Estaba en el casino de la facultad, revolviendo con un palito de helado un azucaradísimo Nescafé, cuando un compañero me avisó que en una sala del segundo piso estaba a punto de comenzar una performance de la poeta Cecilia Vicuña. Por entonces -hablo de 1995, o tal vez de 1996- mi pobre idea de una performance se remitía más bien al ambiente de un concierto de death metal. Pero cuando entré, atrasado, a la sala, en lugar de gente declamando a gritos y lanzando objetos a los espectadores, reinaba un silencio cálido y cómplice.
Cecilia Vicuña se limitaba a mirarnos con una hermosa sonrisa chueca, como si en realidad fuera ella el público, todo el público, y nosotros, sus 15 o 20 espectadores, los verdaderos encargados de la performance. O quizá nos miraba más bien como si ya nos conociera y quisiera reconocernos; como si nos hubiera visto de niños y ahora advirtiera, con amorosa curiosidad, en nuestras jóvenes poses de veinteañeros serios, el paso del tiempo.
De pronto, Cecilia Vicuña tomó un ejemplar de El Mercurio de ese mismo día y empezó a leernos las noticias canturreando una melodía incierta, improvisada; por momentos susurraba, enseguida alzaba la voz, movida por un rapto de entusiasmo, como si llegara o estuviera a punto de llegar a la mejor parte de un rezo o de un tango o de un bolero. Recuerdo haber tardado en comprender que esa lectura no era un preámbulo de la performance, sino la performance misma. Quise acercarme a ella después, en el pasillo, pero no habría sabido qué hacer, salvo darle las gracias.
«Eso no es vanguardia», dijo alguien, luego, en el patio, con aires de entendido. La palabra vanguardia designaba para nosotros algo tal vez contradictoriamente sagrado, clásico. Muchos estábamos ahí, estudiando literatura, precisamente porque habíamos tenido la suerte de leer, de adolescentes, Altazor, de Vicente Huidobro, o Residencia en la Tierra, de Pablo Neruda, o Trilce, de César Vallejo, y lo que entendíamos como «gran literatura» incluía muchísimas obras emblemáticas de las vanguardias históricas.
«No sé si es vanguardia, huevón», replicó una compañera de repente, después de un silencio largo, «pero cuando grande yo quiero ser tan sabia como esa vieja loca». Fue una frase tan necesaria como luminosa e imborrable. También fue imborrable para mí esa performance sencilla, cotidiana, inesperada, de Cecilia Vicuña. En cierto modo, empecé a leerla desde esa misma mañana, a diario y en el diario, quiero decir: cada vez que me encontraba con un ejemplar de El Mercurio, me daba por imitar los vaivenes de su voz, a veces entre ataques de risa, otras veces entre ataques de perplejidad.

SECCIÓN DEL LISTADO ::

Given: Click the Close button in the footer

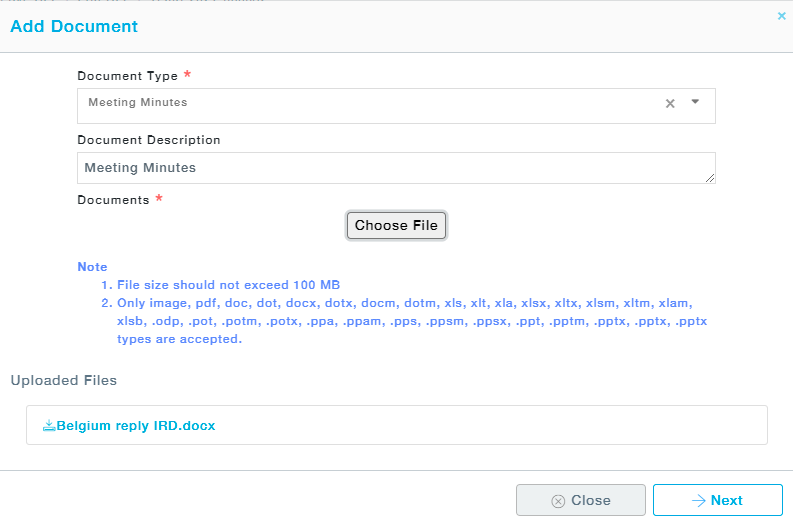Looking at the screenshot, I should tap(580, 500).
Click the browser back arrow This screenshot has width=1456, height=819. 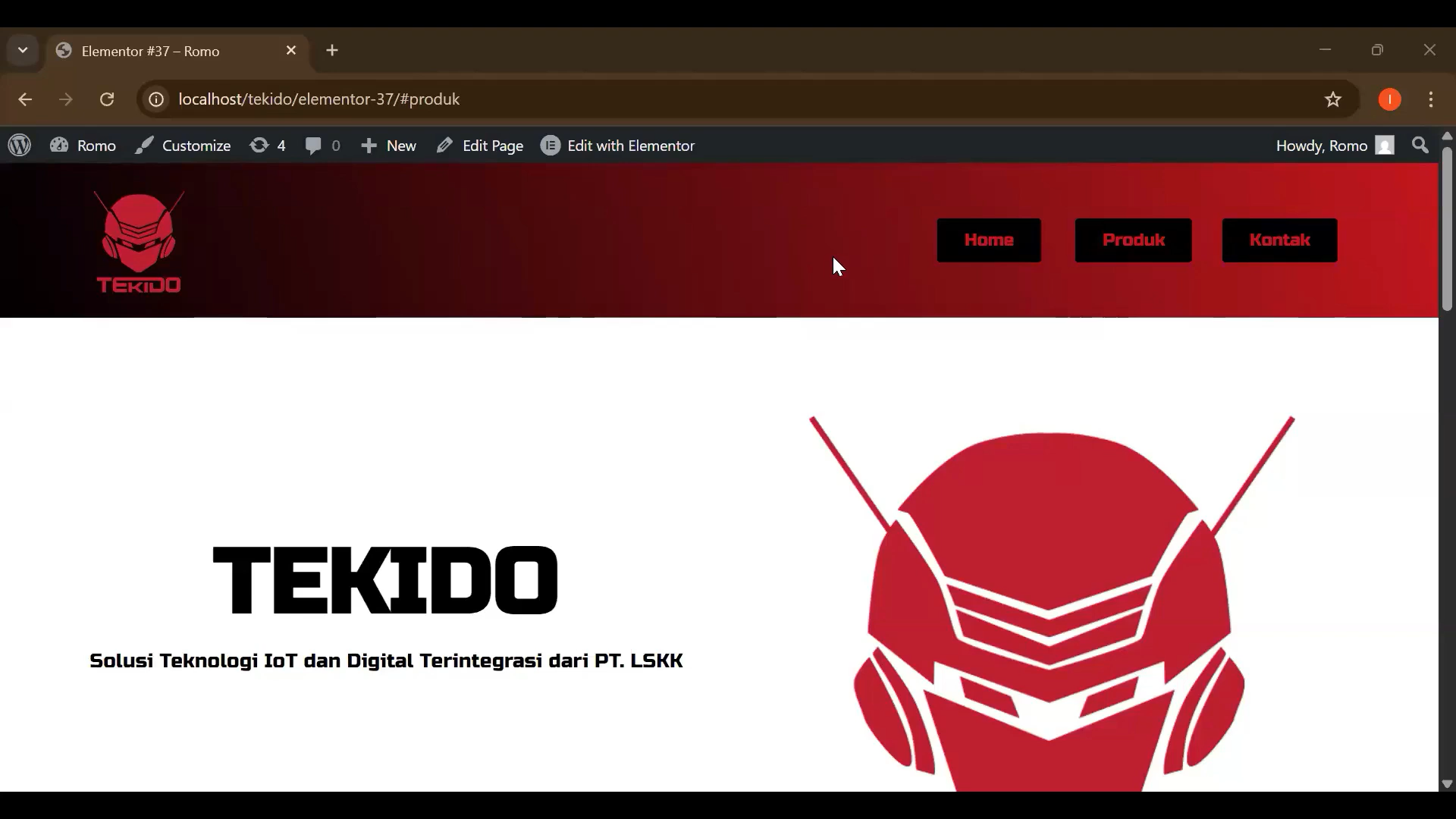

EN QUÉ CONSISTE :: En el fragmento sobre Cecilia Vicuña, ¿qué periódico leyó ella en voz alta durante la performance?

RESULTADO :: Un ejemplar de El Mercurio de ese mismo día.